YOUR GOAL
Write out the part of the post on Riemann integrals of functions that agree outside a set of measure zero, starting at "I know that" and ending at "measure $0$ or not.".

READING TEXT
========================================================================

Let $a$ and $b$ be any real numbers such that $a < b$, and let $S$ be a (nonempty) subset of the closed bounded interval $[a, b]$ such that $S$ has measure $0$. Now let $f \colon [a, b] \longrightarrow \mathbb{R}$ and $g \colon [a, b] \longrightarrow \mathbb{R}$ be any two functions such that$$f(x) = g(x) \qquad \mbox{ for all } x \in [a, b] \setminus S. \tag{1} $$
If both $f$ and $g$ \textit{are} integrable on $[a, b]$, then is$$\int_a^b f(x) dx = \int_a^b g(x) dx?$$
A rigorous but elementary answer is requested!
I know that a (real-valued) function defined and bounded on $[a, b]$ is (Riemann) integrable on $[a, b]$ if and only if it is continuous almost everywhere on $[a, b]$, that is, if and only if the set of discontinuities of that function in $[a, b]$ is a set of measure $0$.
And, any subset of a set (of real numbers) of measure $0$ is also a set of measure $0$.
Now let $D_f$ and $D_g$ denote, respectively, the set of discontinuities of $f$ and of $g$ in $[a, b]$,
If $D_f = D_g$, then $f$ is integrable if and only if $g$ is.
So we assume that $D_f \neq D_g$. Since $f(x) = g(x)$ for each $x \in [a, b] \setminus S$, we must have$$S \cap D_f \ \neq \ S \cap D_g.$$But since $S$ has measure $0$, so do both the sets $S \cap D_f$ and $S \cap D_g$. In this case either both $f$ and $g$ are integrable or both are not according as whether $D_f \setminus S = D_g \setminus S$ is a set of measure $0$ or not.
Am I right?

========================================================================

PROVIDED INFORMATION

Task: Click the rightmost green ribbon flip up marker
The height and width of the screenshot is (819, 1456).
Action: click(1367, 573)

========================================================================

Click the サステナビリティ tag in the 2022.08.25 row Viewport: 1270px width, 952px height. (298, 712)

========================================================================

THE ANSWER
I know that a (real-valued) function defined and bounded on $[a, b]$ is (Riemann) integrable on $[a, b]$ if and only if it is continuous almost everywhere on $[a, b]$, that is, if and only if the set of discontinuities of that function in $[a, b]$ is a set of measure $0$.
And, any subset of a set (of real numbers) of measure $0$ is also a set of measure $0$.
Now let $D_f$ and $D_g$ denote, respectively, the set of discontinuities of $f$ and of $g$ in $[a, b]$,
If $D_f = D_g$, then $f$ is integrable if and only if $g$ is.
So we assume that $D_f \neq D_g$. Since $f(x) = g(x)$ for each $x \in [a, b] \setminus S$, we must have$$S \cap D_f \ \neq \ S \cap D_g.$$But since $S$ has measure $0$, so do both the sets $S \cap D_f$ and $S \cap D_g$. In this case either both $f$ and $g$ are integrable or both are not according as whether $D_f \setminus S = D_g \setminus S$ is a set of measure $0$ or not.